## Carl Friedrich Gauss, German Mathematician, Astronomer and Physicist.

Brief biography of Carl Friedrich Gauss, one of the greatest and most influential mathematicians in history. He made advances in number theory.

German mathematician Carl Friedrich Gauss was a child prodigy. He contributed to the study of electricity and magnetism and made significant advances in mathematics, in number theory and theory of series. The unit of magnetic flux ‘Gauss’ is named after him.

## Early Life of Carl Friedrich Gauss

Carl Friedrich Johann Gauss (1777-1855), born in Brunswick to poor parents, came to the notice of the Duke of Brunswick, who paid for his education at the Collegium Carolinum, Brunswick, and the University of Göttingen, a child prodigy. A notebook he kept in Latin as a youth discovered in 1898 showed that, from the age of 15, he had conjectured and proved many remarkable results, including the prime number theorem.

## Gauss as a Young Scientist

Aged 19, he announced he found a ruler and compass construction for the 17-sided polygon, and at the age of 24, he published his *Disquisitiones arithmeticae*, containing new advances in number theory. The same year, he was the first to rediscover the asteroid Ceres found by Giuseppe Piazzi in 1800 but since lost behind the Sun.

## Director of Göttingen Observatory and Hanover Geodetic Survey

In 1807, Gauss became director of Göttingen Observatory, while studying celestial mechanics (he published a treatise), and statistics, where he was the first to use the method of least squares.

From 1818 to 1825, he directed the geodetic survey of Hanover. The many routine calculations led to his study of the theory of errors of observation. He also worked on pure mathematics, including differential equations, hypergeometric function, curvature of surfaces, four different proofs of the fundamental theorem of algebra, six of quadratic reciprocity, and many more relating to number theory.

## Non-Euclidean Geometry

Although Euclid’s Theory has been around for thousands of years, like other mathematicians, Gauss realized the limitations of Euclidian geometry (dealing with flat surfaces) and he developed a new geometry for curved and multi-dimensional surfaces. This means properties of geometrics in which the surface of the earth has parallel lines that can cross one another, for example, the lines of latitude are parallel at the equator and cross at the poles.

Gauss didn’t publish many of his work and only became known after his death although his work translated to mean ‘non-Euclidean geometry.’ Some of his achievements in this area were rediscovered by the Hungarian Janos Bolyai and the Russian Nikolai Lobachevsky, working independently from each other in the 1820s.

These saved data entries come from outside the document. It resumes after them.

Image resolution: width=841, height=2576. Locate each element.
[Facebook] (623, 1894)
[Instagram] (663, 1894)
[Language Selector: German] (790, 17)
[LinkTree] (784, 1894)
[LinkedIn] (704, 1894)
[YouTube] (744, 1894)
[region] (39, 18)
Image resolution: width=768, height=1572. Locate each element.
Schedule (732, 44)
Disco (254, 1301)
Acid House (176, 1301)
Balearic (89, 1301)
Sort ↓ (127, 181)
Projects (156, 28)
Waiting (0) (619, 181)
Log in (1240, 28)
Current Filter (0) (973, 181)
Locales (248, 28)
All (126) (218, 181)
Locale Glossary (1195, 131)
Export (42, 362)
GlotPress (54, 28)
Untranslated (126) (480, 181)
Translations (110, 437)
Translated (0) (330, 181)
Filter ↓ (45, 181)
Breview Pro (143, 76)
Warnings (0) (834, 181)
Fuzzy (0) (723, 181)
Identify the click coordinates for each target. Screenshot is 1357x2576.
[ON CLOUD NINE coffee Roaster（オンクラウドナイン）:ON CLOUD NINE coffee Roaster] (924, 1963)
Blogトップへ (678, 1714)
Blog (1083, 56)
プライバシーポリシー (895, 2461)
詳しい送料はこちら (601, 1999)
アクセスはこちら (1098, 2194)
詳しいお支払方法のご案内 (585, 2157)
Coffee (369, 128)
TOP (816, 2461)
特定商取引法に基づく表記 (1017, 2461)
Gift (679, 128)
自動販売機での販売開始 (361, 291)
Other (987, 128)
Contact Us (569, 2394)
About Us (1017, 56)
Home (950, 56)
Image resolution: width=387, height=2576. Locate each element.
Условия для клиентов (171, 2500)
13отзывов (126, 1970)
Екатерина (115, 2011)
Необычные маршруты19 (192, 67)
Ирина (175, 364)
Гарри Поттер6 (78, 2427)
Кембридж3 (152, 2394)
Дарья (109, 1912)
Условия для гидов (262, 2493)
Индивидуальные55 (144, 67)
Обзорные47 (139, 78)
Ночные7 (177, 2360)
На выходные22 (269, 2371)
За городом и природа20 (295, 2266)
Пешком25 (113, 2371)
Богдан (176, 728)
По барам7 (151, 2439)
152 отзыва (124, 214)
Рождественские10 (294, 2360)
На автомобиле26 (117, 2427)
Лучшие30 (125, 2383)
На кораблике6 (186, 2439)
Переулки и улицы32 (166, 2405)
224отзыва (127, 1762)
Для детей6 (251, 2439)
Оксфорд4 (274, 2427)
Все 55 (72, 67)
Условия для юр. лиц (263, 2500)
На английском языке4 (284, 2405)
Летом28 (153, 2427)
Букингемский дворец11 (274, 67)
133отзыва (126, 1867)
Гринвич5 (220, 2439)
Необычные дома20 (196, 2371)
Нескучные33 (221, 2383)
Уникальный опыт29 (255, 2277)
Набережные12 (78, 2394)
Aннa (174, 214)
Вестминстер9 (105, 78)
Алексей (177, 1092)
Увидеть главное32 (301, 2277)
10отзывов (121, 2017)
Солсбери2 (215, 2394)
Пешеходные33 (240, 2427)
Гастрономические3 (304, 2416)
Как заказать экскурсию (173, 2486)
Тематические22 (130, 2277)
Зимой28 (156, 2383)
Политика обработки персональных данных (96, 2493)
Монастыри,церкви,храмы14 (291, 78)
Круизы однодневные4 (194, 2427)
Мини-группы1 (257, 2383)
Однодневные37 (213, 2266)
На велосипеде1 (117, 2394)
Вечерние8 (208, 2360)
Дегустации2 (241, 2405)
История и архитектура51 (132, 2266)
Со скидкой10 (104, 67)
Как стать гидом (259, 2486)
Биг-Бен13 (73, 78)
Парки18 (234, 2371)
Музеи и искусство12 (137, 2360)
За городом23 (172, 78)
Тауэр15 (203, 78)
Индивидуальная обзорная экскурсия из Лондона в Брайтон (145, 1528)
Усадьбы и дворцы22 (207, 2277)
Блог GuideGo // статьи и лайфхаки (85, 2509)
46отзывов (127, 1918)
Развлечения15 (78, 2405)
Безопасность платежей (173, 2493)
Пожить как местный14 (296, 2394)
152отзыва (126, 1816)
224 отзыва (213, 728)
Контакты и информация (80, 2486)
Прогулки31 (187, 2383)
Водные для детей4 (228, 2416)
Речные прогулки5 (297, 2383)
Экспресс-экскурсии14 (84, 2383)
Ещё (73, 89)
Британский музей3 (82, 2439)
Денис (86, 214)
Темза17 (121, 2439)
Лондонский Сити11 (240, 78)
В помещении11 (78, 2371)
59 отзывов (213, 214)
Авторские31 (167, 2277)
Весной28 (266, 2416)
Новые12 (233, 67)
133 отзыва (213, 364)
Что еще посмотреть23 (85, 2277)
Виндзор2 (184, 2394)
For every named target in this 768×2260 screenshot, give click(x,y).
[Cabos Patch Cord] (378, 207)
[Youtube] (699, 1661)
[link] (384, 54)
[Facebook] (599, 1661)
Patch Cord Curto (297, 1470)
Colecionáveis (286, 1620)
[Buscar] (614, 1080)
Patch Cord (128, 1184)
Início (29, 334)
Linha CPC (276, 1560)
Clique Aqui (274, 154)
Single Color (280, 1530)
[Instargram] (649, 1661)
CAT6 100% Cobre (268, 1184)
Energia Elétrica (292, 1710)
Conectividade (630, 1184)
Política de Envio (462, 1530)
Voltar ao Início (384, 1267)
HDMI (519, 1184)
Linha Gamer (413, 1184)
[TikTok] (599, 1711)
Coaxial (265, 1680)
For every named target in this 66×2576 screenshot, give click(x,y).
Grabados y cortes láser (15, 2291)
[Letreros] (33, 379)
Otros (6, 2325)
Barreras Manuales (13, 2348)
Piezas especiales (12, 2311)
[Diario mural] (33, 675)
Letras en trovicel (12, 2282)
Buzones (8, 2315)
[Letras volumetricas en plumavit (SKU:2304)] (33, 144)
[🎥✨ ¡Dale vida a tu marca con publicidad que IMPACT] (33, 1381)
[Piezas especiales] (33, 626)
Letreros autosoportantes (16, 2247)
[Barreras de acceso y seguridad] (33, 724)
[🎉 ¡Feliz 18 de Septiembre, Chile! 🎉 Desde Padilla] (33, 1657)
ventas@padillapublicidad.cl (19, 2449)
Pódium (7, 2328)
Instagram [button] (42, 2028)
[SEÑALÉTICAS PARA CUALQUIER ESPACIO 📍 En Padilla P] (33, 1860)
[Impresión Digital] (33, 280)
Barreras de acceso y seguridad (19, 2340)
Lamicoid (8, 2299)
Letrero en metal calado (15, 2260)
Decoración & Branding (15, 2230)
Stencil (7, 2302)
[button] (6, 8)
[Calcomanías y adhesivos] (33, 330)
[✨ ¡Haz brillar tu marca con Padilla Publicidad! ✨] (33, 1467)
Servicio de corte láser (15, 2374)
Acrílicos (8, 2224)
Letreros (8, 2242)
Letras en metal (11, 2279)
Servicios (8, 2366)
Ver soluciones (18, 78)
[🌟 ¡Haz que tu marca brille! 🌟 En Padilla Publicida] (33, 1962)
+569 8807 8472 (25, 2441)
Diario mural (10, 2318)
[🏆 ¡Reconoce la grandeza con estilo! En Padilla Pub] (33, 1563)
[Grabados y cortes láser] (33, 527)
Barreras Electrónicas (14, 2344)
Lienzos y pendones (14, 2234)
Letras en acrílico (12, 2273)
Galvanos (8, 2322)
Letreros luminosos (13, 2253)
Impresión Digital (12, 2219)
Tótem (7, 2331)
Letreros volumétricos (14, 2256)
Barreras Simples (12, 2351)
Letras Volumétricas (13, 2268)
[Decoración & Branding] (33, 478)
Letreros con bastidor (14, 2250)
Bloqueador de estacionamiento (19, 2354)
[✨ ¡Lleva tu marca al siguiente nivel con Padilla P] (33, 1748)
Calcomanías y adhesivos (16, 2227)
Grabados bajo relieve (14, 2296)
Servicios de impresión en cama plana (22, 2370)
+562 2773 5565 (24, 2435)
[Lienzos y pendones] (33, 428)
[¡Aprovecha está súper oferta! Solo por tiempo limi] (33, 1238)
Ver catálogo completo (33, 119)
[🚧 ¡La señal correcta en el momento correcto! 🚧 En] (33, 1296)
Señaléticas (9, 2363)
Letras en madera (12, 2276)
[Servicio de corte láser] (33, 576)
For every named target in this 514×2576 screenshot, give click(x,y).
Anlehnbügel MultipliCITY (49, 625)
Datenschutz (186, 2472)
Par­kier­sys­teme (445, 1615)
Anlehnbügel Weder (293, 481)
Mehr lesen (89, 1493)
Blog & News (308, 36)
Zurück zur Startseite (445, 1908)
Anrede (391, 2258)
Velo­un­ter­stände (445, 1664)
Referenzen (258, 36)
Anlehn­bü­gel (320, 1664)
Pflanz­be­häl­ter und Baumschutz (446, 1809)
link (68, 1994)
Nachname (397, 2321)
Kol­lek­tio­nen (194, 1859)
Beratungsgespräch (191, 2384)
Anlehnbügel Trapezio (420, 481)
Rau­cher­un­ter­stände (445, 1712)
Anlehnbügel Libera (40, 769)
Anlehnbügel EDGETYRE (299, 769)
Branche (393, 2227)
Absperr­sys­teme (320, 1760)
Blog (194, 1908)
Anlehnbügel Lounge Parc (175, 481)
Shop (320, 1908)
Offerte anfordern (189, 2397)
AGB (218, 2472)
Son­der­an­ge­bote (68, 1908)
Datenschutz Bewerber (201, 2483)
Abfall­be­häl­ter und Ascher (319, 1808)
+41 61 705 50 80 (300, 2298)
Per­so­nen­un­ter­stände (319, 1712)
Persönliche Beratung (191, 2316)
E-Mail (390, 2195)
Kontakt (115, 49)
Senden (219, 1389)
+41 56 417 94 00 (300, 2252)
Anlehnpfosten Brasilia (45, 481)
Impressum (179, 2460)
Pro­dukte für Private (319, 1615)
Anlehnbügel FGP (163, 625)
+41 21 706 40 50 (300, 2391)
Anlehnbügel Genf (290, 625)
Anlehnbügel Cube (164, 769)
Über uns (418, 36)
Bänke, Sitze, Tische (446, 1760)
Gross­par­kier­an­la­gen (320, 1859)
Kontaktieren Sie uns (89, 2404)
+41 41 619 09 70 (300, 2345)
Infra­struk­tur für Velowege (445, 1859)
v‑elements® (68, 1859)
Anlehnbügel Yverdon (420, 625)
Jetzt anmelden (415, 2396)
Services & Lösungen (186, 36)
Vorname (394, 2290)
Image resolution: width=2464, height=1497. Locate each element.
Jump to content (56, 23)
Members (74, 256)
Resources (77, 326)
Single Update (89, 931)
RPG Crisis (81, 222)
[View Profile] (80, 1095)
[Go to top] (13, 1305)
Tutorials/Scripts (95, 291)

## Other Mathematical Theories Discoveries

In physics, Gauss studied the Earth’s magnetism and developed the magnetometer in conjunction with Wilhelm Eduard Weber, and gave a mathematical theory of the optical systems of lenses. He was an acquaintance of Eugenics pioneer, Sir Francis Galton. Unpublished manuscripts after Gauss’s death show he had made many other discoveries, including the theory of elliptic functions that was published independently by Neils Henrik Abel and Carl Gustav Jacobi.